Il commissario Pepe, di Ugo Facco De Lagarda, è stato uno dei romanzi cult del giallo all’italiana, anticipatore del poliziotto distaccato e un po’ filosofo, dell’ambientazione di provincia, e del falso perbenismo dietro cui si nascondono i vizi più torbidi. Il libro, da cui nel 1969 Ettore Scola trasse l’omonimo film con Ugo Tognazzi,viene ora riedito da Giano. La trama è la seguente:
È il 20 aprile del 1964: sul tavolo del commissario Gennaro Pepe viene depositata la bomba: due enormi fascicoli con sopra scritto «Villa Norma» e «Piazza Cavour 113». In questura, attendono la sua controfirma sette mandati di cattura, undici di perquisizione, trentadue ordini di comparizione. Un terremoto che potrebbe mettere a grave repentaglio il già sospettabile nome di almeno cinquanta famiglie.
Si parla di festini con giovanotti vestiti da donna, case d’appuntamento in cui sono coinvolte delle minorenni, industriali avveduti e pederasti, contesse trasformatesi in tenutarie…

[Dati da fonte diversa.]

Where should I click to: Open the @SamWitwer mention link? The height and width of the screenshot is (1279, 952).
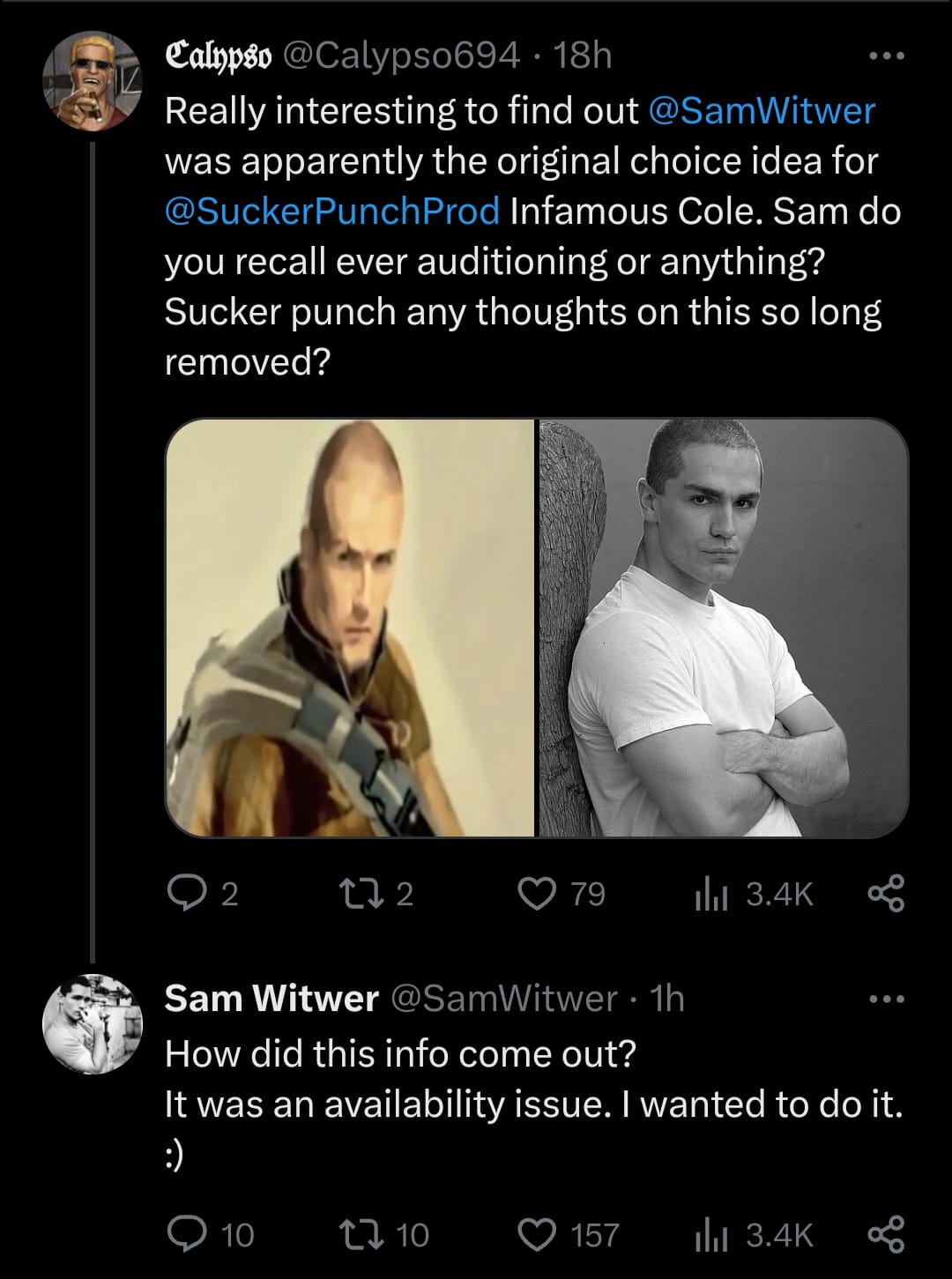tap(762, 110)
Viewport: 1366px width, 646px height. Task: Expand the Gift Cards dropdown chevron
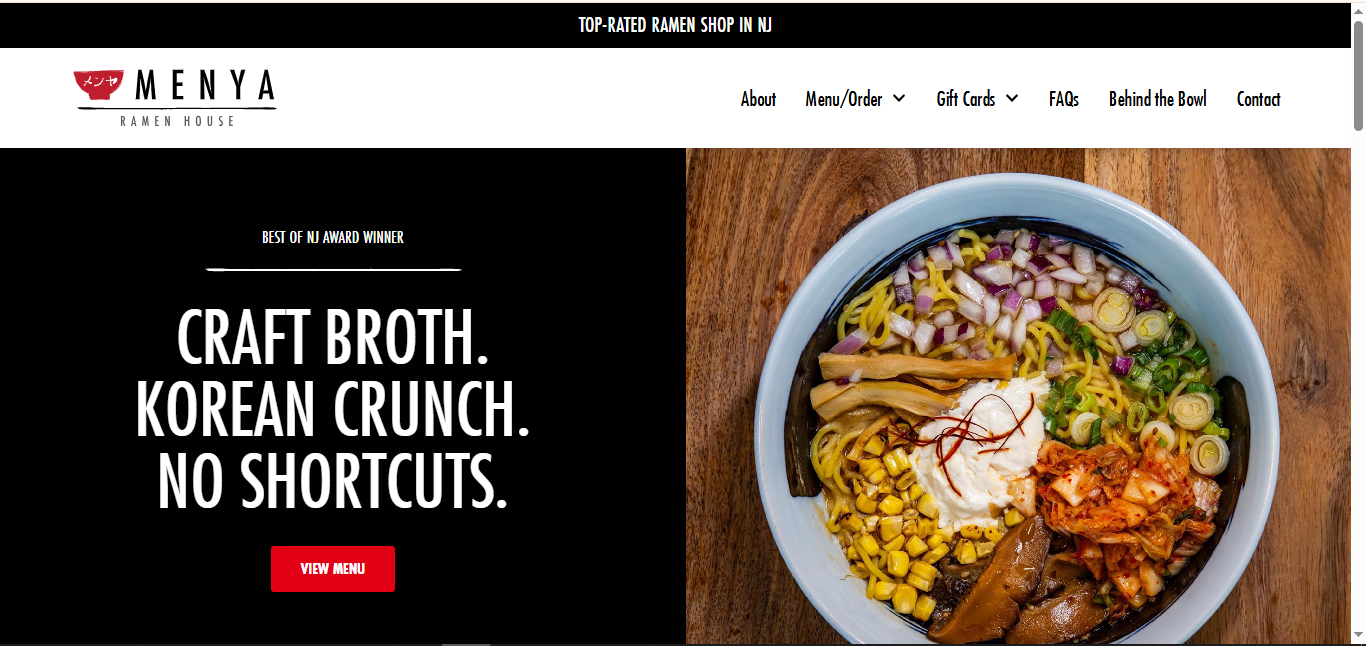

Gennaro Pepe chiuderebbe volentieri l’inchiesta etichettando come fantasie le presunte rivelazioni che vi sono contenute, ma echi della bomba si fanno già sentire in città e lo costringono suo malgrado, a indagare, per scoprire infine che la sua religiosissima città è tutt’altro che perbene e che il velo di ipocrisia copre a malapena le sue perversioni.